I’ve been a serious horror movie aficionado since I was about nine, with Polanski’s “Fearless Vampire Hunters” being the first film to really move me. All of the art I have tattooed on my body is extremely personal, whether it’s original art, like the pieces Clive Barker created for me, or whether it’s traditional, like my Choctaw pipehead piece. This time around, I felt that it was a moment in my life where I wanted to recognize what part horror, from films to books, has played in my life, and to honor that element of who I am. The image needed, in a single frame, to capture friction, stress, fear, horror, terror, threat, and madness. It needed to be iconographic … an image that embodied the catharsis derived from true horror.
In Stephen Thrower’s amazing book Beyond Terror: The Films of Lucio Fulci one frame of film popped out at me: the infamous splinter scene from Zombie. I had to have it. The original piece of art was a poorly reproduced, stark, black and white picture, but I knew there was potential in it.

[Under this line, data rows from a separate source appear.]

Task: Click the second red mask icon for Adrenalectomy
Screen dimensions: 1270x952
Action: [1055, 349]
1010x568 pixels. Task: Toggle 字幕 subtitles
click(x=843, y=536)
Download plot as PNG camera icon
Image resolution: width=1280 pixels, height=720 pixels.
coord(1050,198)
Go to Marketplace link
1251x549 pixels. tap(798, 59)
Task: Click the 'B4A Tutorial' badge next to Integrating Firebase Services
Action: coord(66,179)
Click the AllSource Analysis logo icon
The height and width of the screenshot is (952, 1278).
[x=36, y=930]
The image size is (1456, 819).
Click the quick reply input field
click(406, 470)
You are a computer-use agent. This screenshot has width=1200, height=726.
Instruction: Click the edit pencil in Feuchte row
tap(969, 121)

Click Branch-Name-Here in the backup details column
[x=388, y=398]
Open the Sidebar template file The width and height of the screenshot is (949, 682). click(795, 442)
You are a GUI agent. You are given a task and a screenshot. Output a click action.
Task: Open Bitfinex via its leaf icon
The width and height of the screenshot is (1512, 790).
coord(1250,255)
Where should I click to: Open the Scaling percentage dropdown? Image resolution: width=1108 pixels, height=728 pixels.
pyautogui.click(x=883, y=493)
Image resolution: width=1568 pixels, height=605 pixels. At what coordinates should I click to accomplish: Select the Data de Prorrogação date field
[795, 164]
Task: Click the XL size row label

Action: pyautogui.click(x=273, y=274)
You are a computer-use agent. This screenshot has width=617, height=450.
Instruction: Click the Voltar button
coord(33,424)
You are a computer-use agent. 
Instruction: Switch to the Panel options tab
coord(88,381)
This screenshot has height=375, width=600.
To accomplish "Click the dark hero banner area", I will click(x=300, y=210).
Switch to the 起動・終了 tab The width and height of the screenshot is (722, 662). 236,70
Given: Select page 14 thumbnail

When I originally told Denny Besnard (Avalon II, San Diego CA) that I wanted it rendered in nothing but black and red, he strongly disagreed, saying he’d prefer to do it in a palate ranging from black to red, with everything from white to orange and yellow, in between. He thought he could bring this simple, still image to life through a narrow range of color — the results, I believe, speak for themselves.
“If you blink, you miss so much…
so don’t blink at all if you can help it.”